Die FDP ist derzeit die einzige Partei, die sich mit einem klaren Profil zur Wahl für den 19. Bundestag stellt. Sie hat wichtige Eckpfeiler eingerammt: keine gemeinsamen europäischen Schulden, „Neustart ohne Euro“ statt (formaler) Schuldenerlass für Griechenland, kein 4. Hilfspaket; in Deutschland deutliche Steuererleichterungen.
Die Truppe um Jung-Chef Christian Lindner tritt erfreulich offensiv für Fortschritt und Markt ein. Sie will eine Agenda 2030, weil sie weiß, dass die gute Konjunktur jetzt nicht von Dauer sein kann. Weil Euro und Öl (zu) billig sind und die Demografie derzeit noch ein Konjunktur-Turbo ist, im nächsten Jahrzehnt aber zur Bremse wird. Sie tritt für Investitionen in die Zukunft (Digitalisierung), statt in die Vergangenheit (Rente mit 63) ein.
Sie hat eine liberale Gesellschaft vor Augen, weiß aber auch, dass Grenzen geschützt werden müssen und Einwanderung geregelt. Flüchtlingszuzug inbegriffen. Sie will den Bürger vor allzu viel staatlicher Schnüffelei schützen, aber propagiert keinen Nachtwächter-Staat. Das ist angemessen, denn nicht zuletzt Großbritannien zeigt, dass mit Überwachungsmaßnahmen an jeder Ecke und auf jedem PC Terroranschläge wie die jüngsten von London nicht verhindert werden.

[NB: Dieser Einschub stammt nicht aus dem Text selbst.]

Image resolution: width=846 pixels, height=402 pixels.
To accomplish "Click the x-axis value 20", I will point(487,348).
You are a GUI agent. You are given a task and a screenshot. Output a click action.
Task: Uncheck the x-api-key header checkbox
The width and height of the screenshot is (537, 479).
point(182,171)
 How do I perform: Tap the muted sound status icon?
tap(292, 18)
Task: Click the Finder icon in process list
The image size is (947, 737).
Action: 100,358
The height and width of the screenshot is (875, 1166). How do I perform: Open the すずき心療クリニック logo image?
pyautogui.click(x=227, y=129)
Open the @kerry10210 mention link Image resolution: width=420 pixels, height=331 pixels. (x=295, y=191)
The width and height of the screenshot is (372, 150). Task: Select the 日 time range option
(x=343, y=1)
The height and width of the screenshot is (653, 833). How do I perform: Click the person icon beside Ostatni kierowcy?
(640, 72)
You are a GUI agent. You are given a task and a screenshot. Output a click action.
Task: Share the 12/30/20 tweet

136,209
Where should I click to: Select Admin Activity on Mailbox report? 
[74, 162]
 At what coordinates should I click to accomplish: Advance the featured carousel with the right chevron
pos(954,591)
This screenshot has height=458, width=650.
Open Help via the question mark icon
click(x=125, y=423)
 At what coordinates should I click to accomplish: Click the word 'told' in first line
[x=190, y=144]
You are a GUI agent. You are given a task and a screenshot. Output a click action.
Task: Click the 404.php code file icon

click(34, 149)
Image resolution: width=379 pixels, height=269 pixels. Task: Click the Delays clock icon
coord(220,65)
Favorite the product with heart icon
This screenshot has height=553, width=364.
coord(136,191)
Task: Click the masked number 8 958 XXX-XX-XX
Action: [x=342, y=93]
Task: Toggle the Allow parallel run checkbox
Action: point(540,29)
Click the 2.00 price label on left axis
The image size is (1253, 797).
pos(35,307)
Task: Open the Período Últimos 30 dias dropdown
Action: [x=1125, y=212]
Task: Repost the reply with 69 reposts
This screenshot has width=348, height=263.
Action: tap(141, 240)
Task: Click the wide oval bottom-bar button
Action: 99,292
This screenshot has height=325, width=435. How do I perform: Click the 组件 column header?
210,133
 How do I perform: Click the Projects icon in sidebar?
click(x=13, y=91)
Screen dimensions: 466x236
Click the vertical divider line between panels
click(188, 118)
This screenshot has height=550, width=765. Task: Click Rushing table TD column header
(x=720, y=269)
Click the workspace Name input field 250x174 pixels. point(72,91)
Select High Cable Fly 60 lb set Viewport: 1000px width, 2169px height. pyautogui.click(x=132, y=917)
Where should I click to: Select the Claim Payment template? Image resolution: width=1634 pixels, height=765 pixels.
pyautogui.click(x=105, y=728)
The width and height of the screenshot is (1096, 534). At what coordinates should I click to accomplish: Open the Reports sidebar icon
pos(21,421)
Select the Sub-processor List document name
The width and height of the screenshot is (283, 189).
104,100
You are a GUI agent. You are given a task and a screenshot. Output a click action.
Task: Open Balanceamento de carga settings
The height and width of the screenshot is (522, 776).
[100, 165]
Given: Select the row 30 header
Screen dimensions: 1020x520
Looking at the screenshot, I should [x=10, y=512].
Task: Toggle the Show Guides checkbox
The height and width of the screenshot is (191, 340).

Der Lackmustest allerdings fehlt noch, auch bei der FDP. Wahlprogramme sind wohlfeil, denn jedermann weiß: Am Ende gibt es eine Koalition aus drei oder vier Parteien. Diese muss sich inhaltlich zusammenraufen – auch das ist Teil des demokratischen Spiels.
Umso wichtiger sind rote Linien. Es muss auch in der heutigen Gesellschaft der Vielfalt Grundsätzliches geben, für das Parteien stehen und das sie in keiner Koalition und politischen Situation zur Debatte stellen. So wie auch das Grundgesetz nicht verhandelbar ist, nur weil eine politische Situation den Umgang damit unbequem macht.
Fazit: Die Liberalen haben Glaubwürdigkeit zurückgewonnen. Wie weit die reicht, wird nicht zuletzt dadurch entschieden, ob und wo sie rote Linien für mögliche Koalitionsverhandlungen im Bund ziehen.